While its true that the number of people entering their retirement years is high, only about 25% of that number will have a net worth in excess of $300,000.
“Its always surprising how little money people have in retirement,” said Robert Clark, a faculty member of the College of Management, North Carolina State University, Raleigh, N.C. “You have to go pretty high up the ladder to find people with cash to manage.”
Clark discussed the characteristics of the retiree market and the circumstances that increase their need for cash management at a recent seminar held by Ernst & Young, New York.
Only 10% of households with people ages 50-59 have a net worth in excess of $725,000, and about the same percentage of households with people ages 60-69 have over $1 million, he said.
If the question is where will the cash flow for retirees be, its useful to know when retirement is, Clark said.
Twenty years ago, men chased early retirement, but that trend has leveled off in the past 17 years, he said.
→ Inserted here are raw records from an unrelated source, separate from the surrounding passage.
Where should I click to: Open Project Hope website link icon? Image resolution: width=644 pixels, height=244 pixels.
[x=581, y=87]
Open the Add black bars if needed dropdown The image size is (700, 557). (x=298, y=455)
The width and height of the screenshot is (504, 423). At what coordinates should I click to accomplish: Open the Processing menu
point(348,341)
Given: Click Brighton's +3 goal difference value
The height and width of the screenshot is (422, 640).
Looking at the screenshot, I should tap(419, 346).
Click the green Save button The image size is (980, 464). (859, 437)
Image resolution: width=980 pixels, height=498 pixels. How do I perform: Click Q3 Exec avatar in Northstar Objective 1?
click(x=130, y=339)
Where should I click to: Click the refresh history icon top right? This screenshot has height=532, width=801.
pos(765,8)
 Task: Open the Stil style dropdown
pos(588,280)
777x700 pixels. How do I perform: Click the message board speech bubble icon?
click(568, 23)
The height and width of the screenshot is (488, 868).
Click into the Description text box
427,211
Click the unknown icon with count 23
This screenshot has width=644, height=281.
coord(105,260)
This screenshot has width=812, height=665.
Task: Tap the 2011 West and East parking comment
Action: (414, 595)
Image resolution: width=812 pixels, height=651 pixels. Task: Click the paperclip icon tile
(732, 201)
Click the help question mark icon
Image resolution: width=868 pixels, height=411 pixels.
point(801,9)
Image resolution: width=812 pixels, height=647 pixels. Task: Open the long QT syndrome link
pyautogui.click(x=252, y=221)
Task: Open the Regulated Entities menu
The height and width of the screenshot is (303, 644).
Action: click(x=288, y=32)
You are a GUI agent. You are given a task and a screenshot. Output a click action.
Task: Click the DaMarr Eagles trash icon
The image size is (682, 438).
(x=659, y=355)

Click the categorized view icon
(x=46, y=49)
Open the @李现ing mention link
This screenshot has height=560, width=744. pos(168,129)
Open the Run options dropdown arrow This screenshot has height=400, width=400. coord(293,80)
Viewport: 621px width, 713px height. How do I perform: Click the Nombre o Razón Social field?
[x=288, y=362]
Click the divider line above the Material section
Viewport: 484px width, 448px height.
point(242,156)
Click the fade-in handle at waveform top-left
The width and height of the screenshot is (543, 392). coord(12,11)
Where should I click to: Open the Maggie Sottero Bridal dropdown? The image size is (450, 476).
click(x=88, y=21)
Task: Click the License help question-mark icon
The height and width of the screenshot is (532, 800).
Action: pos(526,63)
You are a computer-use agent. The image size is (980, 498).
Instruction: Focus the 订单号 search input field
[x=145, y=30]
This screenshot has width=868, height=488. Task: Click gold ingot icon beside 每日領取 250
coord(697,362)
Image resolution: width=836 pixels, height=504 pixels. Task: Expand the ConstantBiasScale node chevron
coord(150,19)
There is debate on whether the trend away from early retirement has paused temporarily or ended.
Men might continue working after 65 for a number of reasons, Clark said.
“It would drive corporate leaders crazy when their executives left, took a hefty pension package, then went to work for their competitors, so they tried to entice their older workers to stay,” he said.
If the age of retirement remains constant, and life expectancy continues to increase, then people will be retired for longer periods of time. So, theyd have to save more to have the same annual income in retirement, and consequently, the value of cash management during retirement increases, Clark said.
The changing nature of retirement caused by longer life spans will likely cause people to flip in and out of retirement with “bridge” jobs, Clark said.
“A lot of people are leaving career jobs and going to a different job,” he said. “This type of phased retirement means people will have earnings as part of their income in retirement; this could put a different spin on products.”
Also key to understanding the way cash is used in retirement is individual choice, Clark said. Some retirees want to live an expensive retirement, while others prefer to spend little in their later years, he said.
So, retirees need to decide on an annual consumption rate based on their current level of wealth, the number of years they expect to be in retirement, the benefits they will receive from retirement plans and the types of assets they have, Clark said. They also need to be willing to re-balance their portfolio when they retire.